Lavorare in remoto? Non è così semplice e non convince tutti, almeno in Italia. Secondo una recente indagine Regus, il 72 per cento dei manager nel mondo si affida e promuove il lavoro flessibile, mentre in Italia solo poco più della metà dei dirigenti e degli imprenditori intervistati vede favorevolmente soluzioni di lavoro “in remoto”.
La ricerca Regus segna una crescita della fiducia a livello globale nei confronti del lavoro flessibile: su oltre 44mila uomini d’affari in cento paesi intervistati, la stragrande maggioranza ritiene che il management delle imprese sia favorevole a questa evoluzione organizzativa (il 72 per cento). In Italia questo dato, invece, non è ancora così elevato. Ci sono ancora delle difficoltà a comprendere e ad adeguarsi ai cambiamenti legati all’utilizzo della tecnologia e del cloud: solo il 58 per cento dei manager sostiene i vantaggi del lavoro flessibile, solo il 58 per cento crede nei benefici derivanti dalla riduzione dei costi e il 54 per cento degli intervistati italiani ritiene che il lavoro flessibile possa attrarre e trattenere i talenti.
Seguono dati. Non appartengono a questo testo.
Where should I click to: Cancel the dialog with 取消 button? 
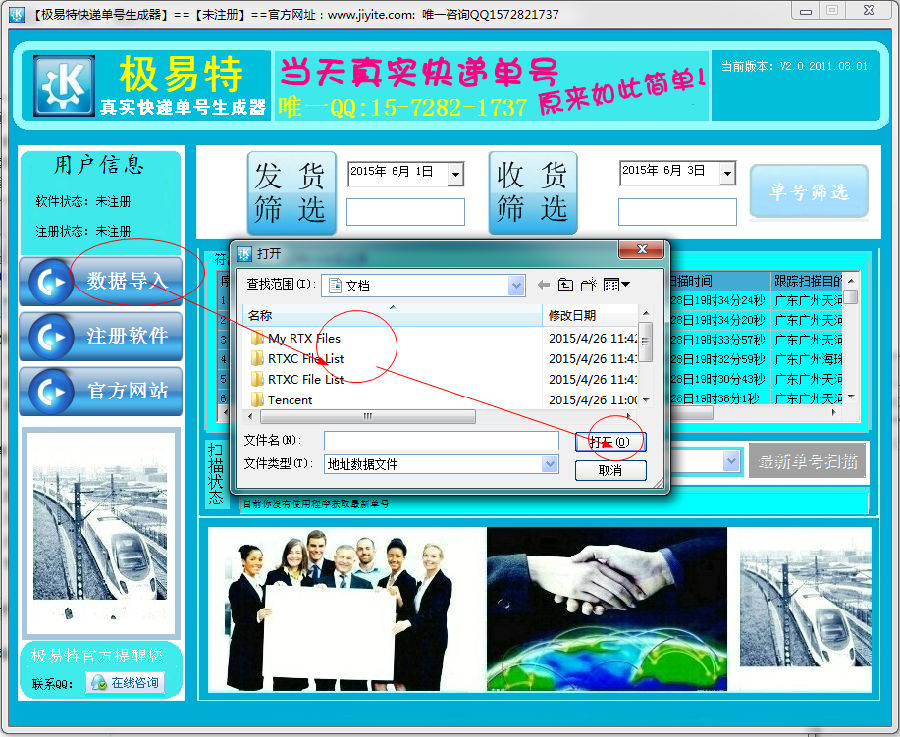pos(611,469)
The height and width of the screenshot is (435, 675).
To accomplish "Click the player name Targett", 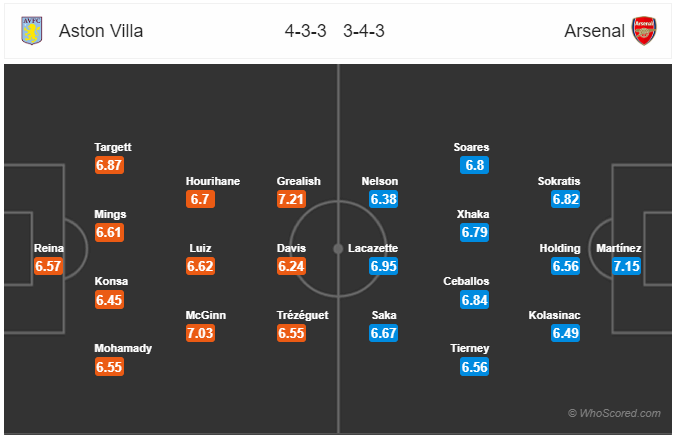I will click(x=113, y=147).
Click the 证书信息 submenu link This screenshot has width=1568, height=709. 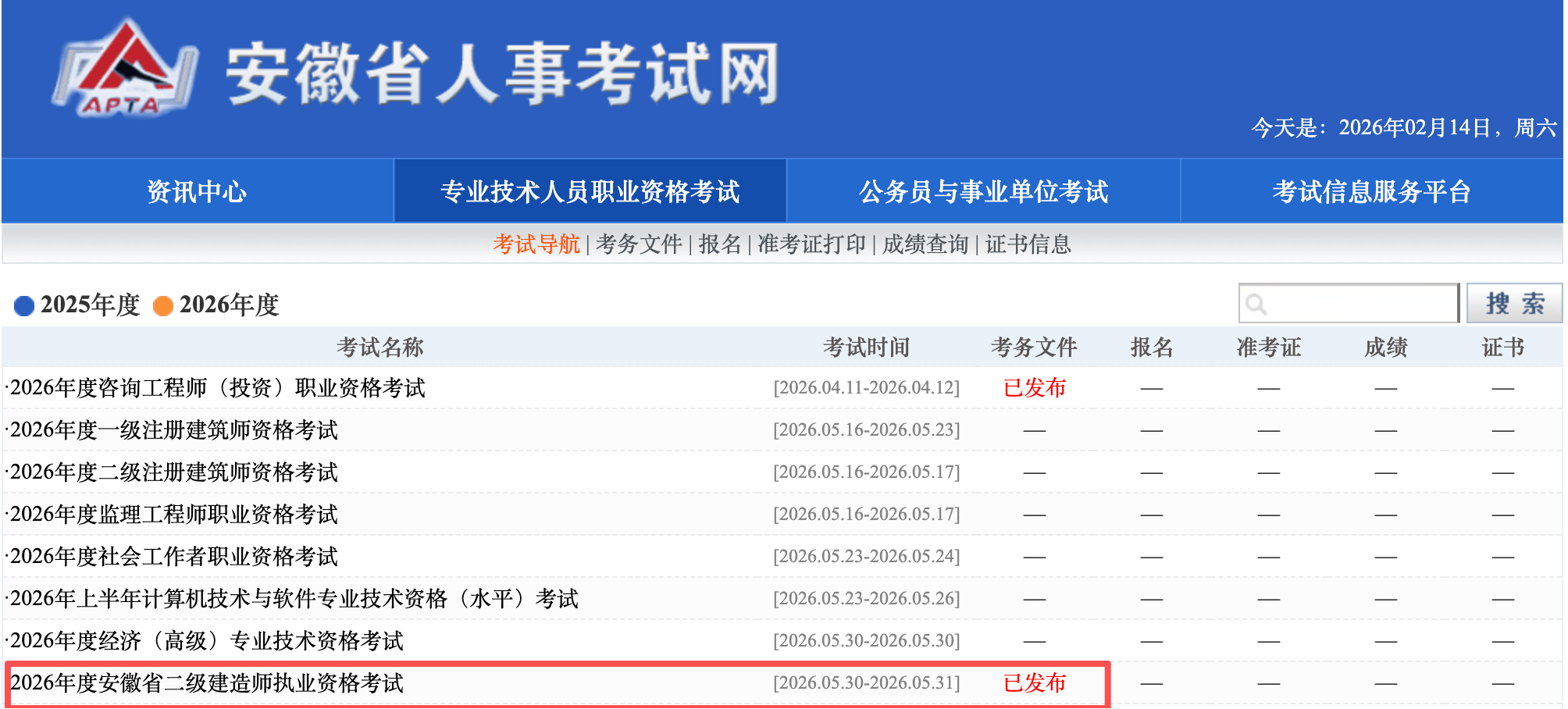coord(1028,244)
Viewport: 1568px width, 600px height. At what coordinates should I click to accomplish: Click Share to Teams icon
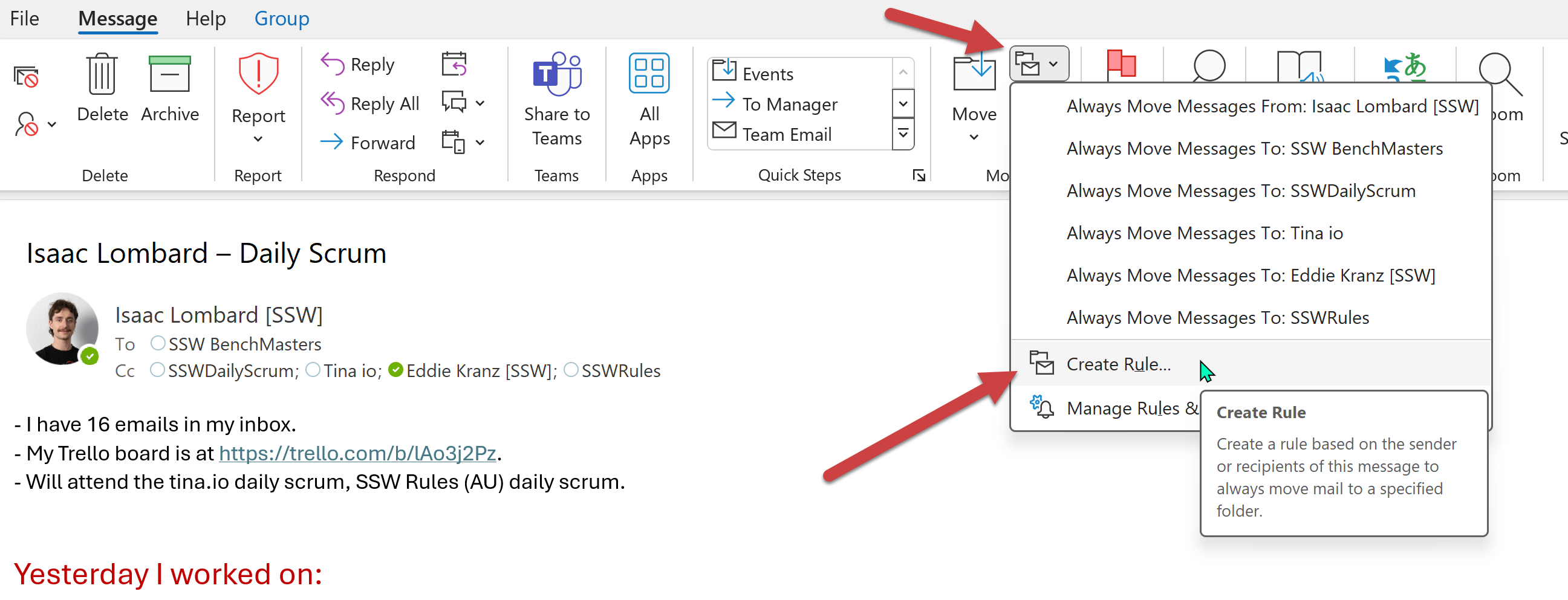556,74
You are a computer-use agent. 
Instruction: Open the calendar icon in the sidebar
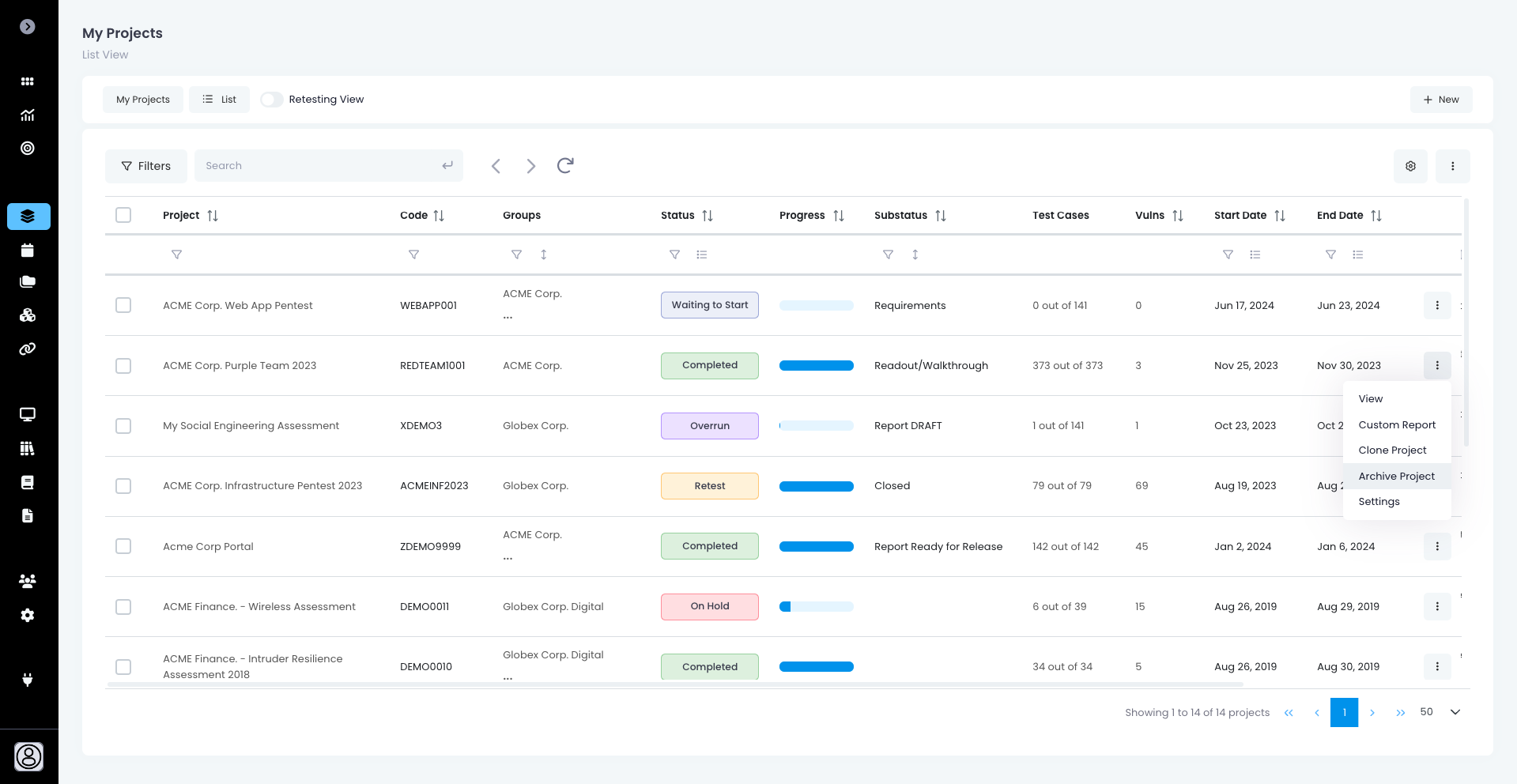pyautogui.click(x=28, y=251)
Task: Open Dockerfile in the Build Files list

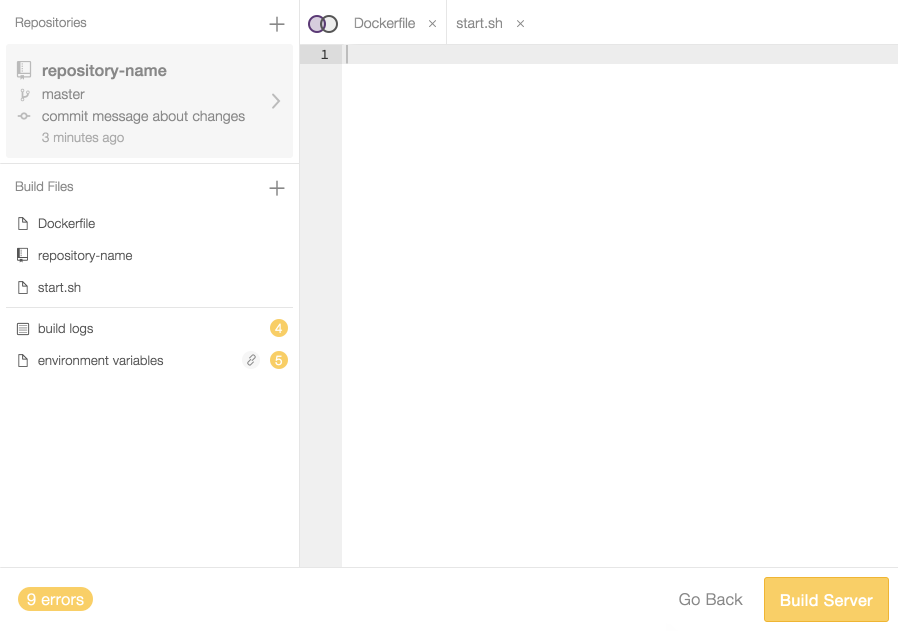Action: 66,224
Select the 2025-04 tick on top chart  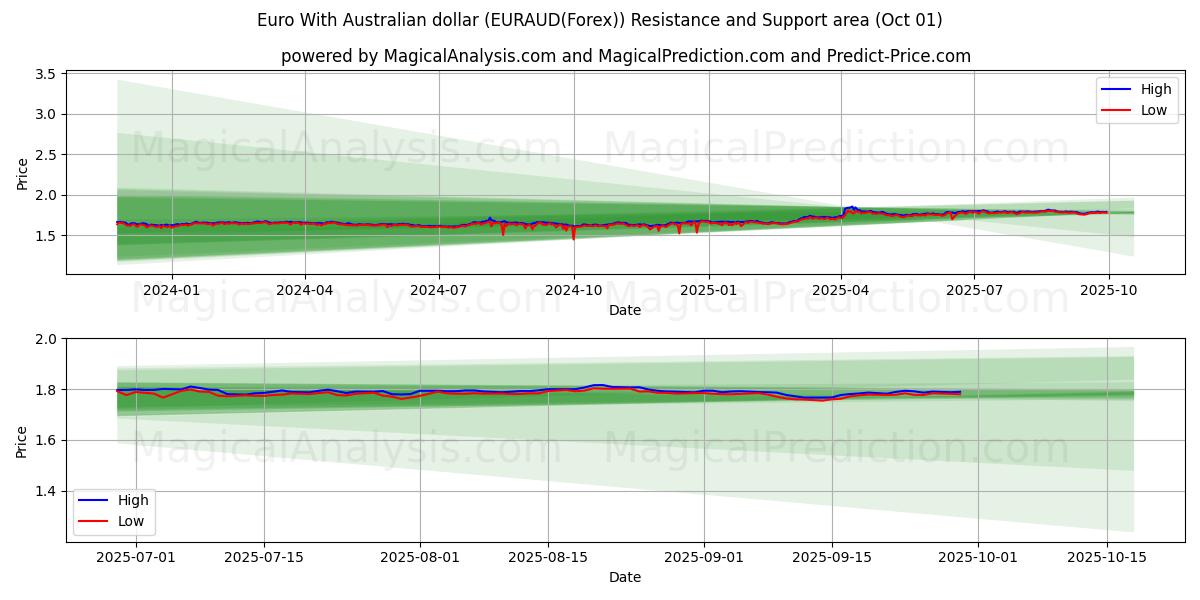point(841,290)
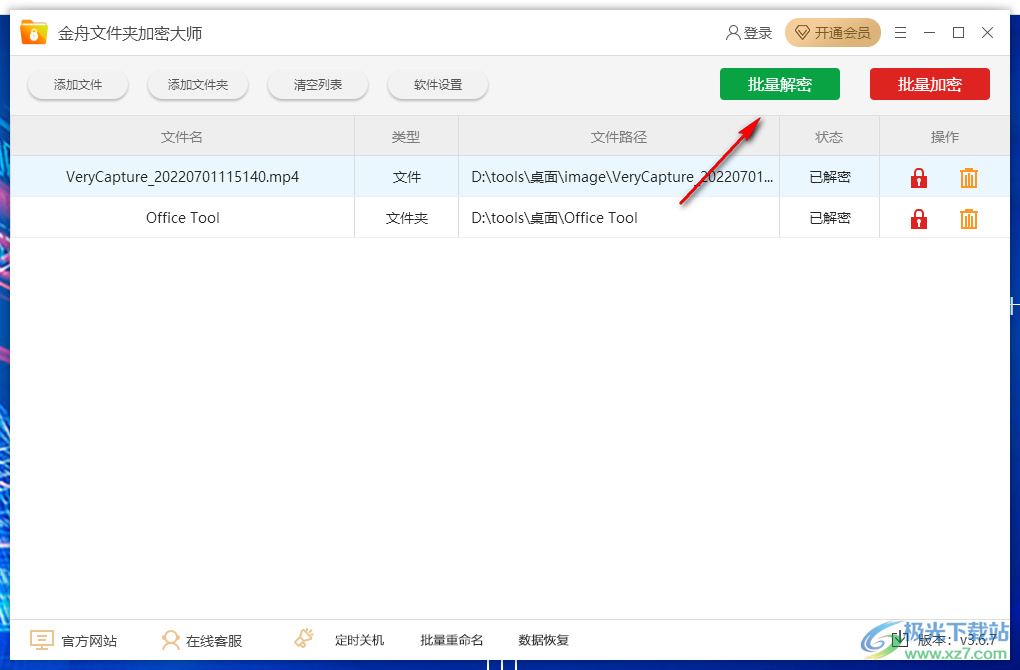Click the login person icon at the top
1020x670 pixels.
733,32
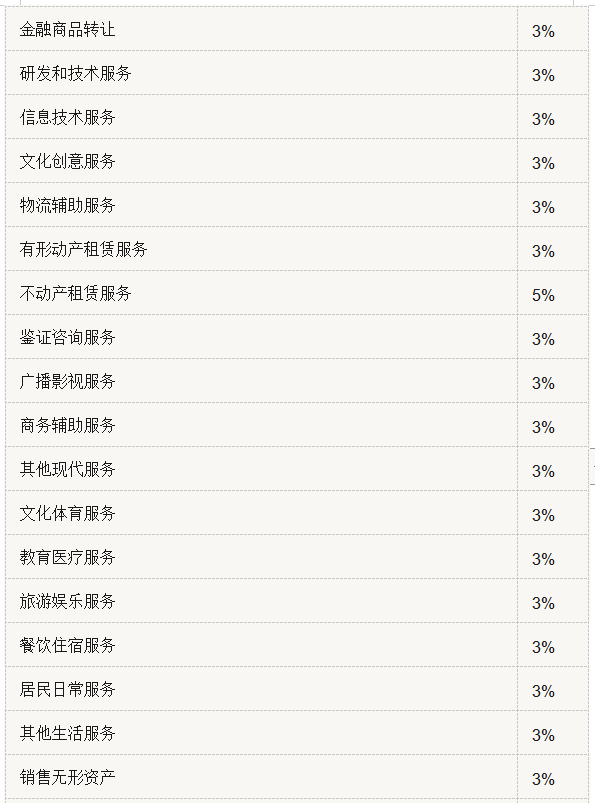Image resolution: width=595 pixels, height=803 pixels.
Task: Select the 居民日常服务 cell
Action: coord(67,690)
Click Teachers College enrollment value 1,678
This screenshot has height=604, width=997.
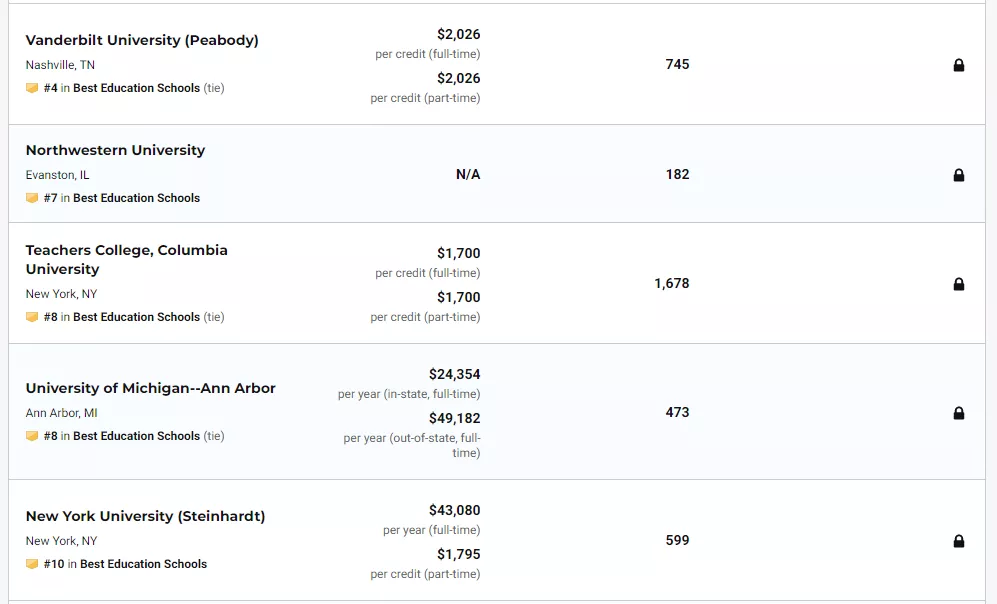tap(671, 284)
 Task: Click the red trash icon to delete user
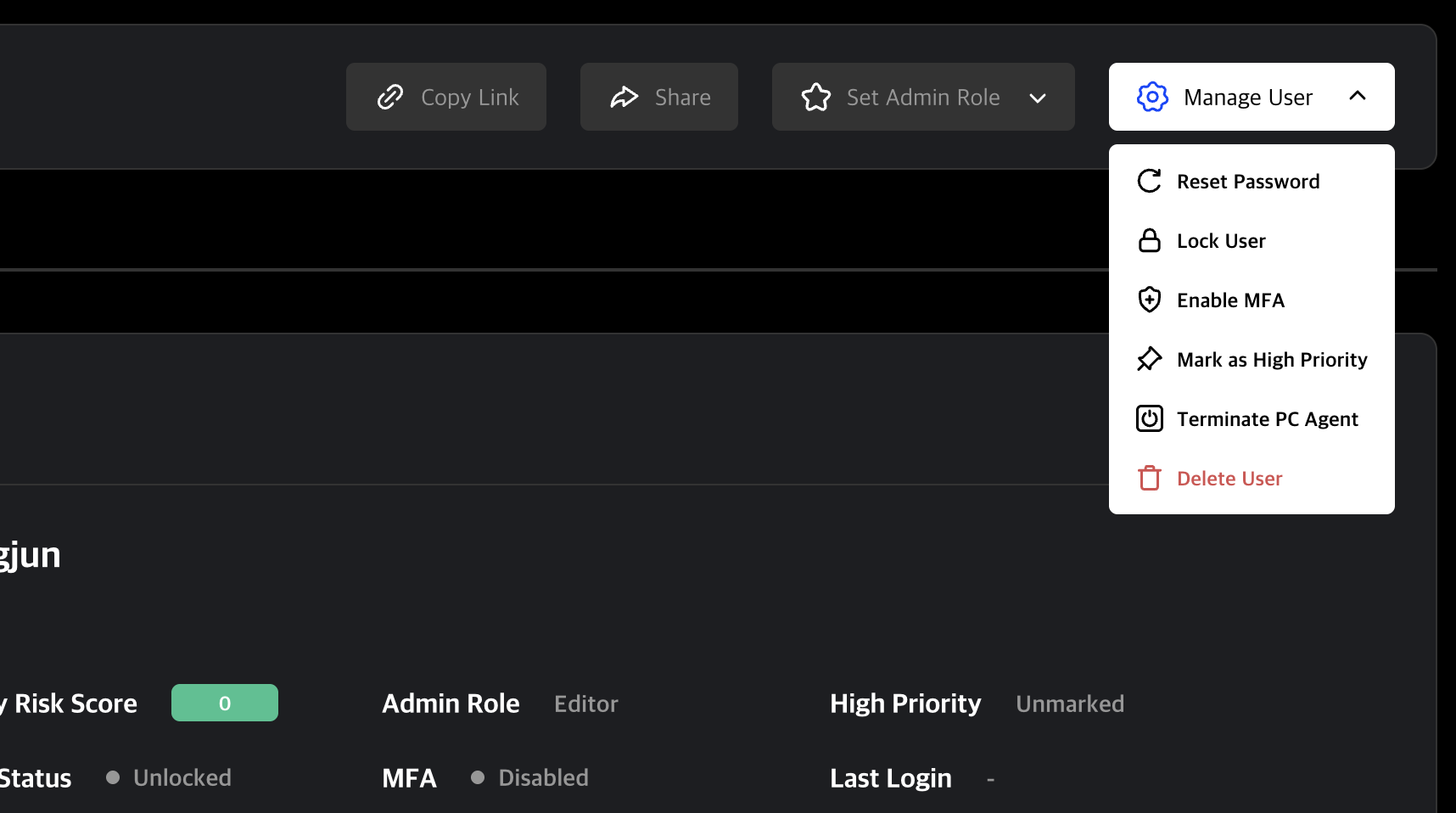pyautogui.click(x=1150, y=479)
A questi dati si deve aggiungere altri numeri che fanno riflettere sulla spiccata mancanza di competenze e di professioni digitali nelle imprese, specialmente in Italia: l’80 per cento degli italiani intervistati concordano sul fatto che sia necessaria una formazione specifica per essere in grado di gestire con successo un team di persone che lavora in remoto e che la collaborazione a stretto contatto (e non quella virtuale) sia fondamentale, e l’84 per cento pensa che i lavoratori flessibili dovrebbero partecipare con frequenza mensile a riunioni con i loro manager.
Il controllo e il monitoraggio dell’attività sono un’altra questione rilevante per i manager italiani: il 62 per cento ritiene indispensabili i sistemi informativi per poter misurare l’attività dei lavoratori da remoto e l’88 per cento è convinto che il lavoro flessibile debba essere misurato e remunerato sui risultati e sugli obiettivi raggiunti.